- About this task: Give again the line that contains "Open the Nik Patel sender name link", plus every line after it to the end of the records, unchanged.

- Given information:
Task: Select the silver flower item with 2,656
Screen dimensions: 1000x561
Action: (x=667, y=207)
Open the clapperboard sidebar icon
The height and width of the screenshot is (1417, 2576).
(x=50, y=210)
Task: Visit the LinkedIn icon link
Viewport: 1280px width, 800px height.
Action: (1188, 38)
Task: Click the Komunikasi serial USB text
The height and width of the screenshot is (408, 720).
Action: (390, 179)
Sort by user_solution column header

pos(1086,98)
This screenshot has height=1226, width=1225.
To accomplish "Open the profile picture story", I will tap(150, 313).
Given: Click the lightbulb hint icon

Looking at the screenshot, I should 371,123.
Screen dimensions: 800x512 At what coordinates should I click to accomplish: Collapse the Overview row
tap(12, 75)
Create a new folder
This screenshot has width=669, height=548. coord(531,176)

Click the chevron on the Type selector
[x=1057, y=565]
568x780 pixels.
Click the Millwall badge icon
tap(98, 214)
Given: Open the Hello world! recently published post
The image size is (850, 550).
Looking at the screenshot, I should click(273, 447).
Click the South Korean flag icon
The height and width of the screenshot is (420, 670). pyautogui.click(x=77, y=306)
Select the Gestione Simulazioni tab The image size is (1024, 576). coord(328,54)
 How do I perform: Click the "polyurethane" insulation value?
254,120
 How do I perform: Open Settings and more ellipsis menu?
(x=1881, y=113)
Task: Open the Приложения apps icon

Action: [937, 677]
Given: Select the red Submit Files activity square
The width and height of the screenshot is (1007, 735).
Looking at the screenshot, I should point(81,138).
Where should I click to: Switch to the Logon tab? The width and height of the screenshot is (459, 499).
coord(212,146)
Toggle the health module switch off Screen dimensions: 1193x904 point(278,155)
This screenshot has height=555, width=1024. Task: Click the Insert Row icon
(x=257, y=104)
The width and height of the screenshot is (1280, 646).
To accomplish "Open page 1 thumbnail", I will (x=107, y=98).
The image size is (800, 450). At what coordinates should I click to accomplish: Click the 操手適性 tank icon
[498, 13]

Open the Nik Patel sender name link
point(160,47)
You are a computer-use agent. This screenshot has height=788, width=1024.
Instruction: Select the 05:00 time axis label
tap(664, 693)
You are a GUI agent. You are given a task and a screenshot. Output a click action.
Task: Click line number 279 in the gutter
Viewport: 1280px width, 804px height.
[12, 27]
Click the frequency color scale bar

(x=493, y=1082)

- Task output:
Open the Nik Patel sender name link
point(160,47)
You are a computer-use agent. This screenshot has height=788, width=1024.
Instruction: Select the 05:00 time axis label
tap(664, 693)
You are a GUI agent. You are given a task and a screenshot. Output a click action.
Task: Click line number 279 in the gutter
Viewport: 1280px width, 804px height.
[12, 27]
Click the frequency color scale bar

(x=493, y=1082)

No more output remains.